According to the text excerpt below, which university did Tschernembl enter in November 1580? Please answer in a few words.

Top of TEXT EXCERPT

Georg Erasmus Freiherr von Tschernembl (26 January 1567 – 18 November 1626) was a Calvinist Austrian nobleman.

Tschernembl was born on 26 January 1567 in Schwertberg in Upper Austria into the noble Tschernembl family. At the time, the Austrian nobility was predominantly Lutheran and Tschernembl's family was no exception. His grandfather had moved the family there from Carniola. His father, Hans, purchased the local castle. He was educated at home until he entered the University of Altdorf in November 1580. He left the university a committed Calvinist. With Paulus Melissus, he undertook a grand tour of Europe, visiting London, Paris and Geneva. He returned home no less Calvinist but with an ecumenical spirit. He was studying law in Italy in 1588.

During the Upper Austrian peasant revolt of 1596–1597, Tschernembl condemned the peasants for resorting to violence but urged a settlement of their grievances. With Gotthard von Starhemberg, he opposed the policies of Rudolf II and Matthias against Protestants and resisted the efforts of the commander Hans Jakob Löbl to transfer Protestant churches to the Catholic church. In Prague in 1600 he won concessions for Protestants, but in August 1601 he was summoned to Vienna and held practically a prisoner until he agreed to implement certain anti-Protestant decrees.

Following the Bocskai uprising of 1604 in Hungary, Tschernembl renewed his efforts to obtain freedom for Austrian Protestants. He supported the League of Horn and sought alliances with foreign nobles, like Karl Žerotín, Václav Budovec of Budov, György Thurzó and Prince Christian of Anhalt. He won concessions from the estates of Lower Austria in 1608 and from Matthias in 1609 and 1610, but the outbreak of the Thirty Years' War in 1618 considerably weakened the Protestant position in Austria. When Upper Austria was overrun by Bavarians in 1620, he fled to Bohemia. In 1622, the Jesuit Jakob Keller published a manuscript of Tschernembl's recommendations to King Frederick of Bohemia with his own commentary under the title Consultationes. The document had been captured after the siege of Heidelberg. As published, it contains 38 recommendations.

After the Protestant defeat in the Battle of White Mountain in 1620, Tschernembl spent the next two years in exile in the Upper Palatinate and the Duchy of Württemberg. After the fall of Heidelberg, he moved to Geneva in the autumn of 1622, where the Calvinist authorities welcomed him. He died on 18 November 1626 in Geneva.

Bottom of TEXT EXCERPT
Top of EXCERPTED RECORDS

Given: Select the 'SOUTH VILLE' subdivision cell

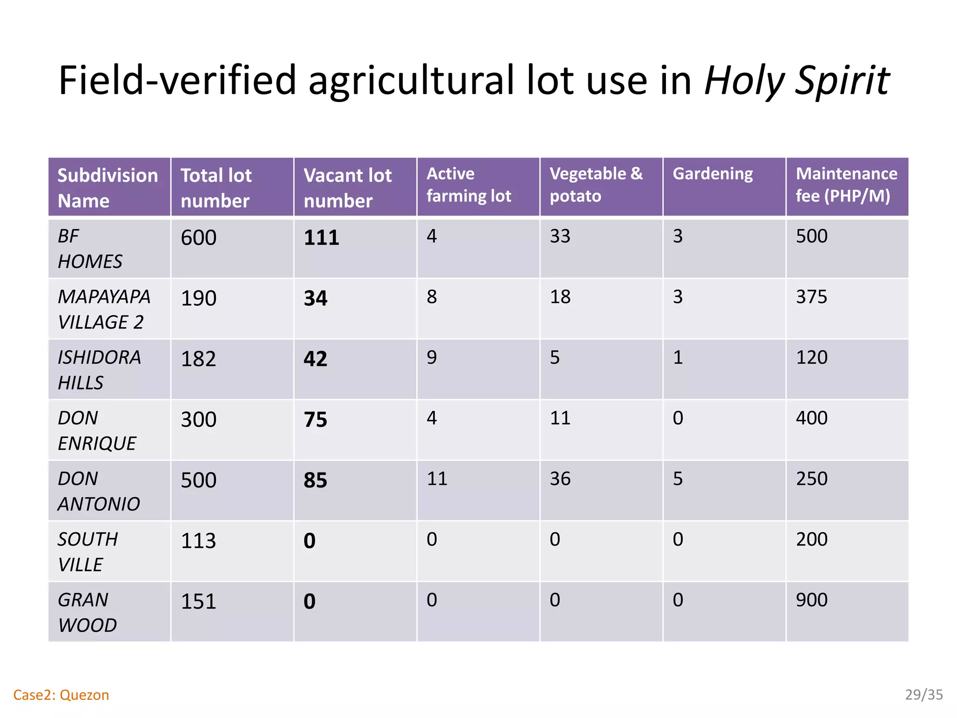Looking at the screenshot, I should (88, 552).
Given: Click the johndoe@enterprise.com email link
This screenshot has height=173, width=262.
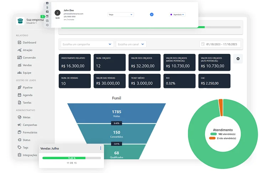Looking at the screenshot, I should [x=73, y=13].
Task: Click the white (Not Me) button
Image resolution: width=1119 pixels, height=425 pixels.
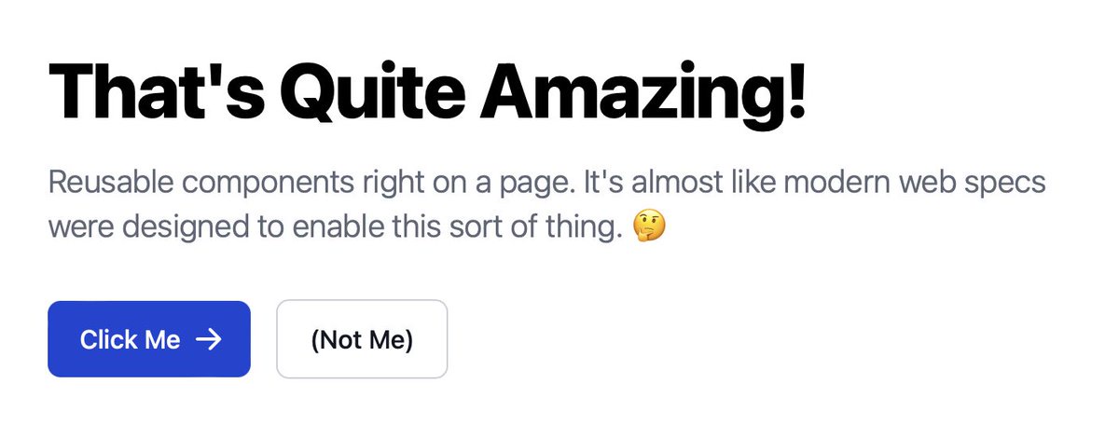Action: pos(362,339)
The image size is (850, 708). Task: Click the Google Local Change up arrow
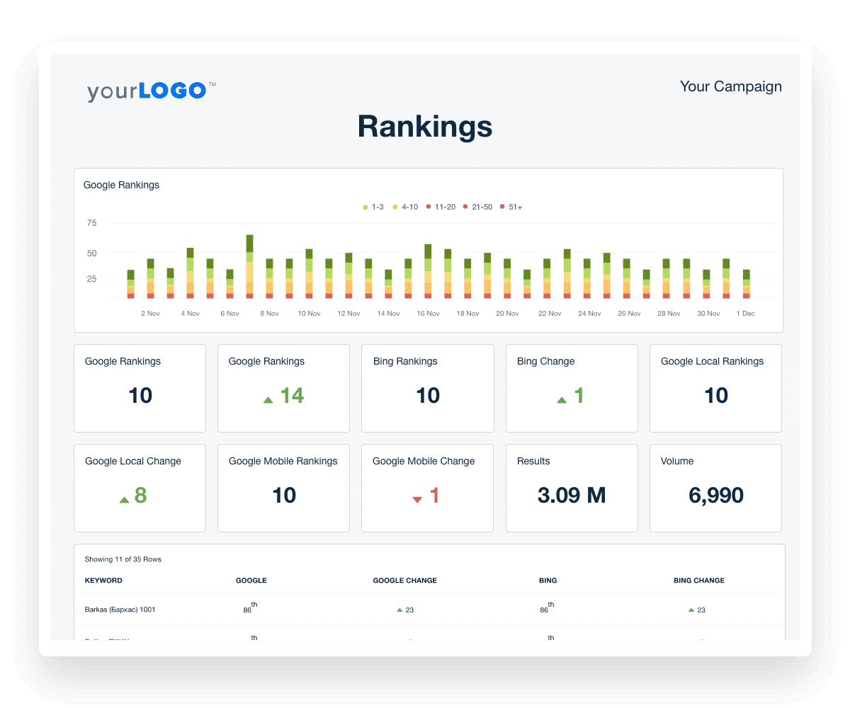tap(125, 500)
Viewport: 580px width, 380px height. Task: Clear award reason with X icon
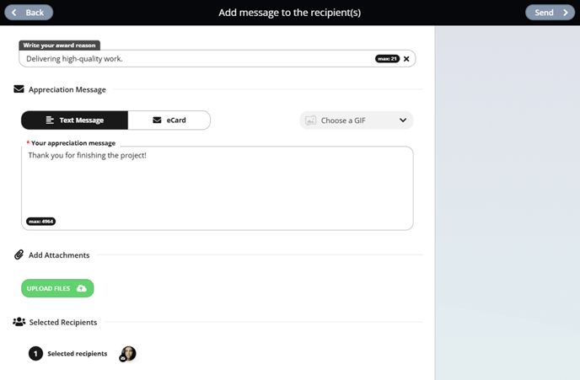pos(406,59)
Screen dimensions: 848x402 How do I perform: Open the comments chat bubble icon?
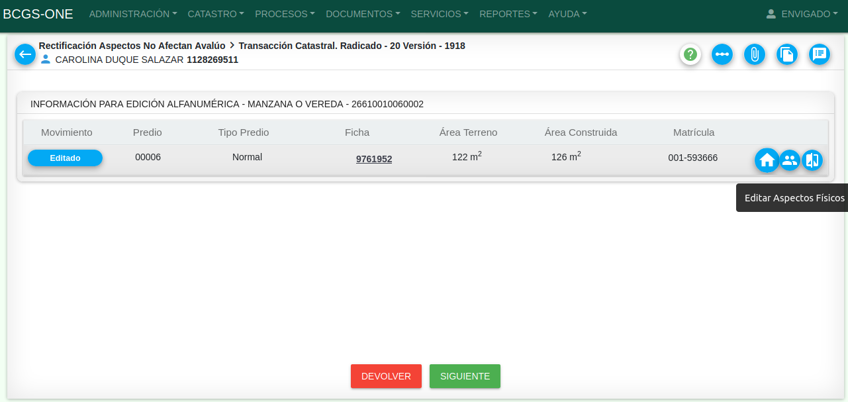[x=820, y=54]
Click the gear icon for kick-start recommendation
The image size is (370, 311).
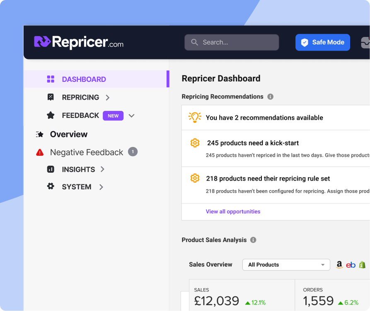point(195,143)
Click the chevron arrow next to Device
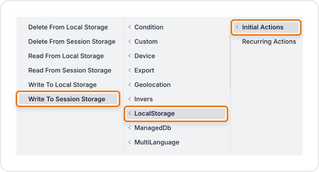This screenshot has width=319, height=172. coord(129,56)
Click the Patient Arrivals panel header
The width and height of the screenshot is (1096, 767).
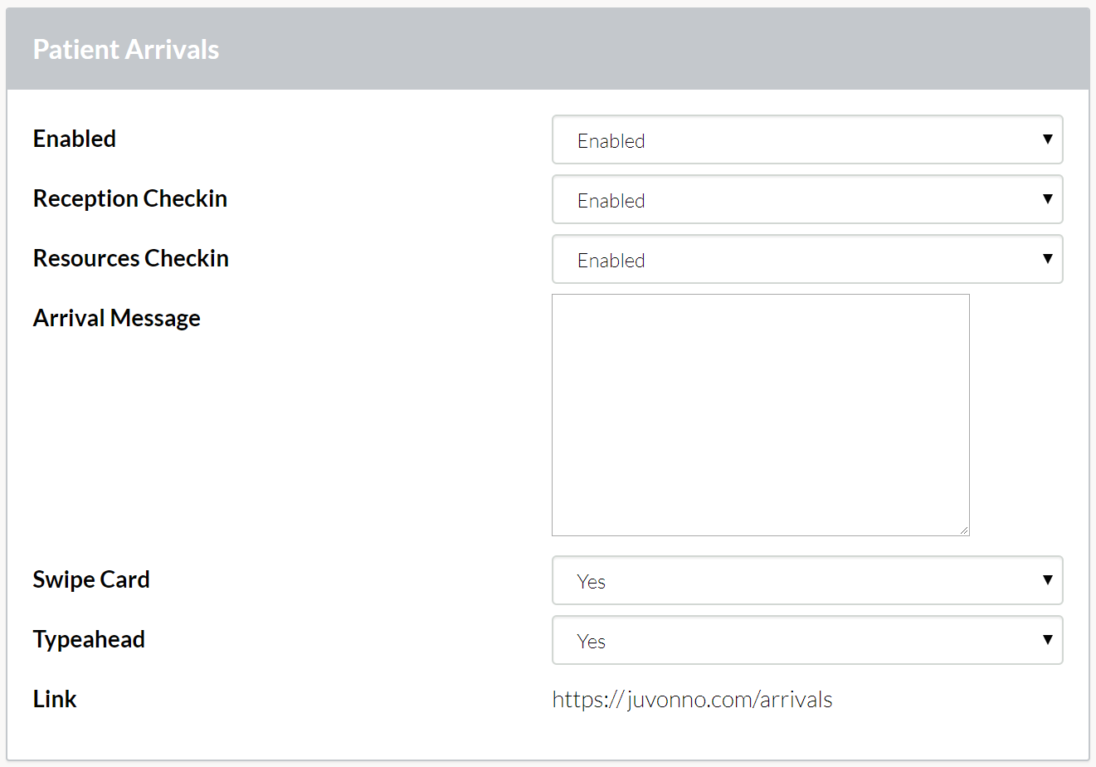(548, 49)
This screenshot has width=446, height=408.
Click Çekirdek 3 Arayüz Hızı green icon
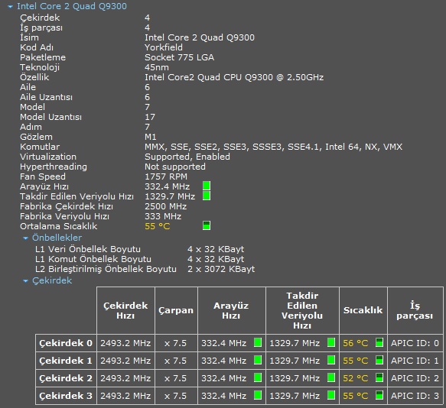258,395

Bottom of EXCERPTED RECORDS

TASK ANSWER:
The University of Altdorf.